That didn't stop Publicis Chief Executive Officer Maurice Levy and Omnicom's John Wren from trying to sell the deal as just that to investors and employees, and won't stop other executives in the future, bankers and lawyers said.

In fact, the Omnicom-Publicis deal's undoing may have been that how close it came to merging two equal companies – they negotiated terms such as 50-50 ownership for the two sets of shareholders with no premium paid to either, a co-CEO situation with Levy and Wren and equal board representation.

It seemed so harmonious in Paris in July, when Wren and Levy toasted each other with Champagne under the Arc de Triomphe and posed for photographs in each other's embrace. Since then, the future co-CEOs bickered over who would fill key jobs such as chief financial officer,, what would happen to Levy after Wren took over as sole CEO, and over such issues as the company's tax structure while combining the different cultures of a U.S. and a French company.

With two people in charge and key issues left for later, it became clear that the hype didn’t match reality: one company was actually trying to take over the other, and the company being taken over was Publicis.

"The deal was gradually sliding from a merger of equals to a takeover and this is not what we had signed for," said a person close to Publicis last week. "Maurice made it very clear from the beginning: Yes to a merger of equals, no to an acquisition."

For companies, there are substantial benefits to portraying the deals as mergers of equals, even though the outcome may not always be best for investors.

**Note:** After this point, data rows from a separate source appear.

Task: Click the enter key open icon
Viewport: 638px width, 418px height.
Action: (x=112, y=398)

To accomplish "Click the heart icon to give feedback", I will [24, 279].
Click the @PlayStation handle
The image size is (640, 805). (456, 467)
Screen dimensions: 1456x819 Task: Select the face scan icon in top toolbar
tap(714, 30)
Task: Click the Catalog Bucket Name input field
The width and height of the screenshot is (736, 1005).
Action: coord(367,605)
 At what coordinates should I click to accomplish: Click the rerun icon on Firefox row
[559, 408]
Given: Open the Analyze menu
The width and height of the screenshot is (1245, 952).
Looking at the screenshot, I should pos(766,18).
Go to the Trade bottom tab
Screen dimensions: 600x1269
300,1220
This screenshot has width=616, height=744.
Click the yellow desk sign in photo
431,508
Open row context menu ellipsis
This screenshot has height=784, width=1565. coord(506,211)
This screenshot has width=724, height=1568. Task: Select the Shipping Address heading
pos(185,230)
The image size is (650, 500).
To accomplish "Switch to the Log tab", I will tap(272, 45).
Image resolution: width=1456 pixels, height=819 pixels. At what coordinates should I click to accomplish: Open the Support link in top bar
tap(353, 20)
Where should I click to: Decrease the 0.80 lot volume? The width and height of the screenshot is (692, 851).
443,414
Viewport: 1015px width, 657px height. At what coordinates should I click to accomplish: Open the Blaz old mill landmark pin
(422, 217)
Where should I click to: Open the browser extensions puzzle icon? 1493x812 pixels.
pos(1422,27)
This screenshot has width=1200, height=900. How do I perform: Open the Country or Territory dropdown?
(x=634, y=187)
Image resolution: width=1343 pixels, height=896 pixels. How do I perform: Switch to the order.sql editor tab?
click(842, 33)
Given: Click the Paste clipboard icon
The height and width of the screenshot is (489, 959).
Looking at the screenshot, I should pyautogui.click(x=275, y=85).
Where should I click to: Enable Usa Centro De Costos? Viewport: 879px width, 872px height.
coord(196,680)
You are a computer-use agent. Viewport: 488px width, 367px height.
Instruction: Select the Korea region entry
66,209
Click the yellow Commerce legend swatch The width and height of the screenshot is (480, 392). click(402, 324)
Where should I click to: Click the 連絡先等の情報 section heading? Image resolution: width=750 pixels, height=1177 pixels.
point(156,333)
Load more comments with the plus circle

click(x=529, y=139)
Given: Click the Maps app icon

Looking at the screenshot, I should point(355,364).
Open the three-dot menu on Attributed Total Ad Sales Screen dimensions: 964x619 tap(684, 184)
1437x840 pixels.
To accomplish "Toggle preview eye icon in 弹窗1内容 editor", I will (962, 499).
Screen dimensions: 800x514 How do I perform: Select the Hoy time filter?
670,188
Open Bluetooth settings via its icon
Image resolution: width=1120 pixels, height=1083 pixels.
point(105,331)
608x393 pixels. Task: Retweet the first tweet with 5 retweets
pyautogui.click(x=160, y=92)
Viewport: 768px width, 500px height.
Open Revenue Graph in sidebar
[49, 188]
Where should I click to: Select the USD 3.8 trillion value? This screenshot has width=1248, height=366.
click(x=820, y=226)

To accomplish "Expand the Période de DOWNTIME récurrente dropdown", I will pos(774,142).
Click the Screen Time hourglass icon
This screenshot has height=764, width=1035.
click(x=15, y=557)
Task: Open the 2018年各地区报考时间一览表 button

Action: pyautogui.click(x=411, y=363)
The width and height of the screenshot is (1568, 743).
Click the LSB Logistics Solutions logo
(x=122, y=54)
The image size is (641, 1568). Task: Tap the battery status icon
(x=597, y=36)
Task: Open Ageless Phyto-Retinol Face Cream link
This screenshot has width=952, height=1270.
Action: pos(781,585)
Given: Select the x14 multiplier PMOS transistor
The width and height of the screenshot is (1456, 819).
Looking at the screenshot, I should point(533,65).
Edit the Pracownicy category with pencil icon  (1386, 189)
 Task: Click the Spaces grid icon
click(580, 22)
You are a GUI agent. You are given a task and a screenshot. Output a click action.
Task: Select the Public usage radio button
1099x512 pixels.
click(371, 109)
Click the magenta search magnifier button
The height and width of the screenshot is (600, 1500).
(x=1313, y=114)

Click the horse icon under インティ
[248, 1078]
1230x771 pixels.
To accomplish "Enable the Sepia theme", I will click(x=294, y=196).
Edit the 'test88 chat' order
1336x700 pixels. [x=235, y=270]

For the buyer, such a portrayal can help reduce the premium they would have to pay. Steps such as giving the target significant board representation and a roughly 50-50 shareholder split in all-stock transactions shows that the seller's shareholders are not giving up all control, and so don't need to be paid as much for it.

The average premium paid in deals globally that were billed as mergers of equals so far this year was 11.9 percent, compared with the average of 25.6 percent paid in other takeovers, according to Thomson Reuters data.

For the seller, the benefits are mostly psychological.

"I think a lot of it is to reassure the employees, the culture that they're used to, the organization they're used to, the people they report to even, isn’t going to totally disappear," said Alan Klein, an M&A partner at law firm Simpson Thacher & Bartlett LLP. "It sounds much less threatening than a behemoth company is swallowing your company."

"The phrase, merger of equals, is used far more frequently than the reality," Klein said.

George Sard, chief executive of strategic communications firm Sard Verbinnen, said investors will likely demand more clarity up front on key decisions such as leadership, board structure, governance, headquarters location, and name.

"Mergers of equals have long been among the most challenging deals from a communications perspective because of the internal politics involved and because nobody believes there really is such a thing," said Sard, who was speaking generally and not referring to any specific situation.

HISTORY OF FAILURES

In the late 1990s, many companies tried to combine with no designated acquirer, creating structures where power was shared and shareholding was equally divided, with neither side getting a takeover premium.

However, many such deals, including Time Warner-AOL, Travelers-Citicorp and BankAmerica-NationsBank, struggled to integrate operations, with top executives from each company fighting for supremacy.

In the $72.6 billion union of Travelers and Citicorp in 1998, for example, Citicorp's John Reed was ousted in a management shakeup less than two years after the merger, leaving Travelers' Sandy Weill as the sole CEO of Citigroup Inc.

Similarly, the BankAmerica-NationsBank deal led to the departure of BankAmerica’s David Coulter, while Hugh McColl of NationsBank took over at Bank of America Corp.

"There have been very few 'real' mergers of equals - no premium exchange ratios and equal boards that have been successfully implemented," said Robert Schumer, co-head of mergers and acquisitions at law firm Paul Weiss Rifkind Wharton & Garrison LLP.

Transactions billed as “merger of equals" peaked in 2000, when 63 deals were billed as such in announcements, according to Thomson Reuters data.

In June 2001, the Financial Accounting Standards Board, which sets accounting rules for U.S. companies under the authority of the Securities and Exchange Commission, ended, at least in accounting terms, the ability to combine two companies in a merger of equals.

It reached "the conclusion that virtually all business combinations are acquisitions." Since then, more than 300 deals have been touted as merger of equals, the data shows.